Slow, Medium, and Fast Practice: Finding the Right Speed to Improve Your Playing
Updated: May 25, 2020
It can be a challenge to ensure that the tempo you have chosen to practice at is the right fit to improve your playing, whether working on scales, arpeggios, or a piece of music. In this post, I want to focus on how to dial in the metronome to a speed that works best for each practice situation.
The Advantages of the Slow, Medium, Fast Workout
By taking the tempo of the piece at a slow, medium, and fast pace, you will be able to take advantage of the benefits that each of the tempi have to offer. Those benefits are:
Slow tempo: This is the only speed that someone can work on improving playing technique and is the best pace to sight-read a piece. This is also a good pace to workout tricky rhythms and it can force you to make sure the pulse is extremely accurate.
Medium tempo: This is the speed that you should perform pieces and is a great tempo for establishing the "feel" of a particular piece.
Fast tempo: Practicing at a faster tempo is great for pushing the boundaries of your technique, showing where the weaknesses of your technique lie, and can actually promote relaxation at lower tempi.
Getting Started on the Metronome
When working with a metronome, it is important to first establish what speed you need to start practicing. To establish this tempo, first play the piece or scale you will be working on at a speed where you can play the whole passage with decent tone and consistent rhythm. This is your starting tempo. Practice the piece at this tempo a few times to get a feel for this speed.

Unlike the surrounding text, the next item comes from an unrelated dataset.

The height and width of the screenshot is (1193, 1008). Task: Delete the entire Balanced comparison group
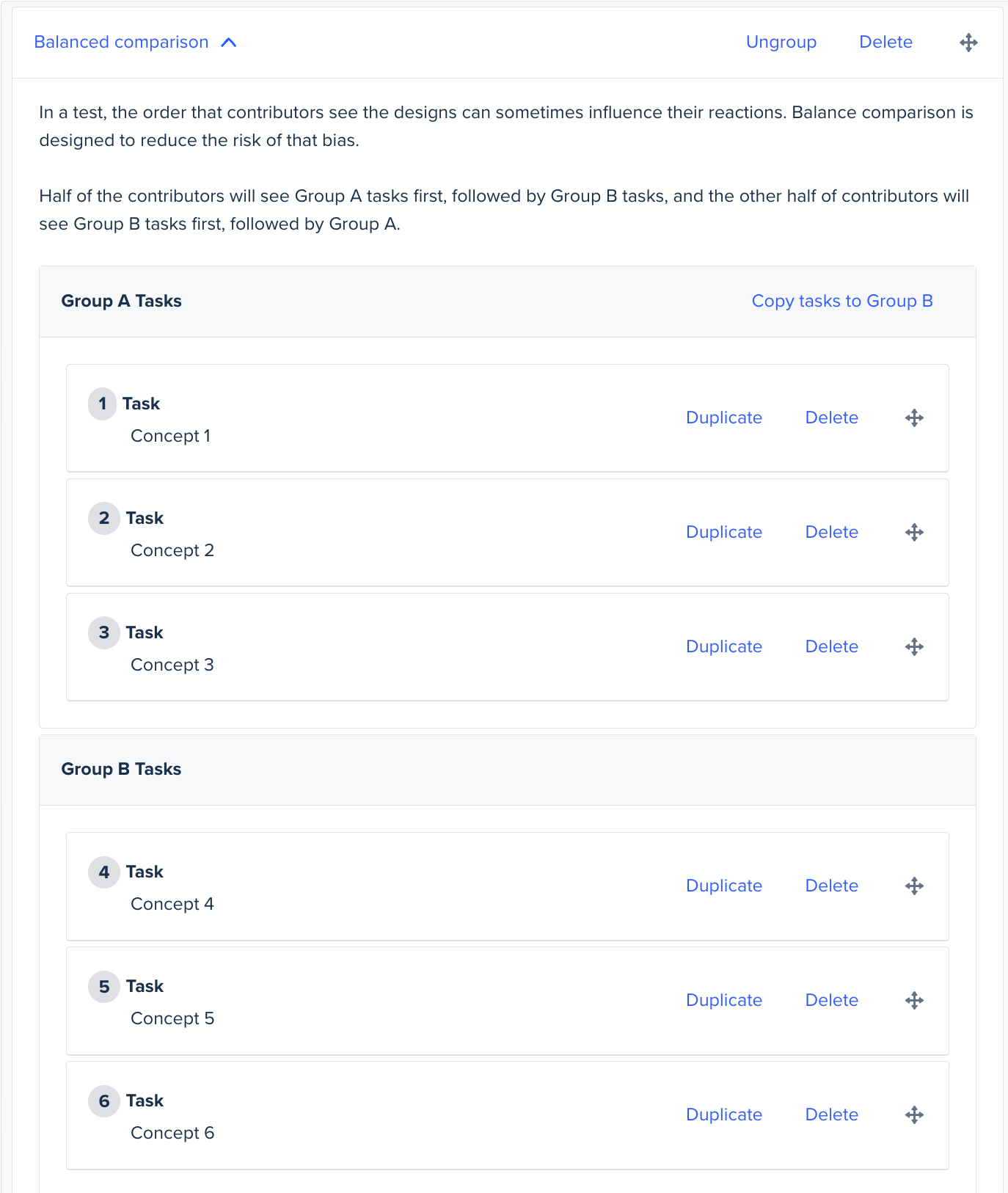[885, 43]
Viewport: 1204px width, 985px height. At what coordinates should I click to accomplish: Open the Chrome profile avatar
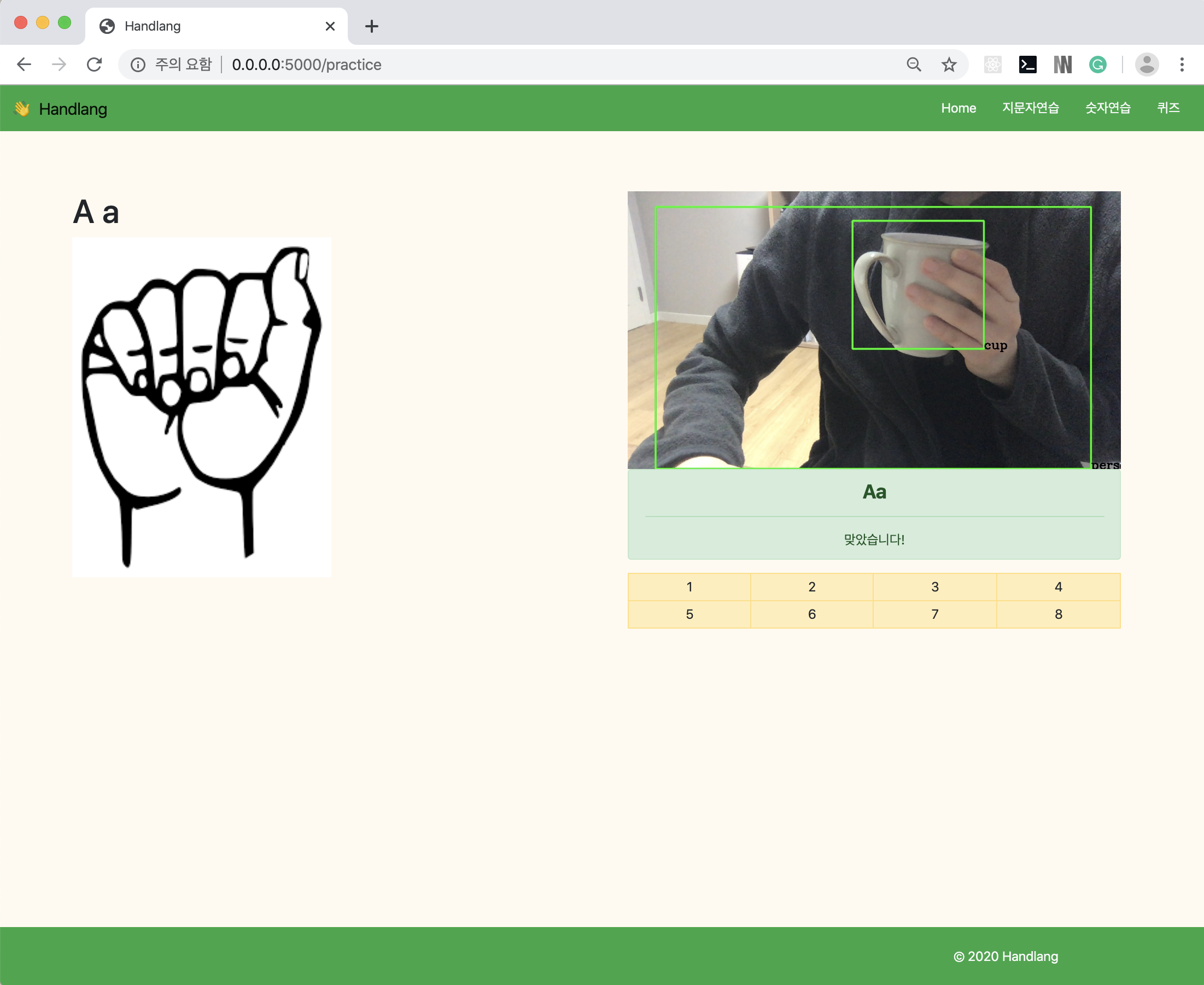click(1146, 65)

Once you have found a good starting tempo, turn down the metronome around 20-50% from where you started. At this speed, all of the nuances of your playing will become noticeable and you will be able to focus on your muscle movements, as well as how accurately you are feeling the pulse as you play.
Any tension that you feel at this speed, any deviation from the desired rhythm, and any moments of lackluster tone will be magnified at the higher tempo and can most easily be corrected at this speed. Take your time to count tricky rhythms out loud and isolate strange passages. Most of all: relax! Play this as if it were the easiest thing you have ever played, and do your best to maintain this feeling all the way up through the faster tempi.
Heading Back to Medium
As you move the metronome back to the initial speed, focus on what you would want out of a performance of the piece you are working on. You would want the music to be controlled but also at a tempo that is lively enough to be interesting.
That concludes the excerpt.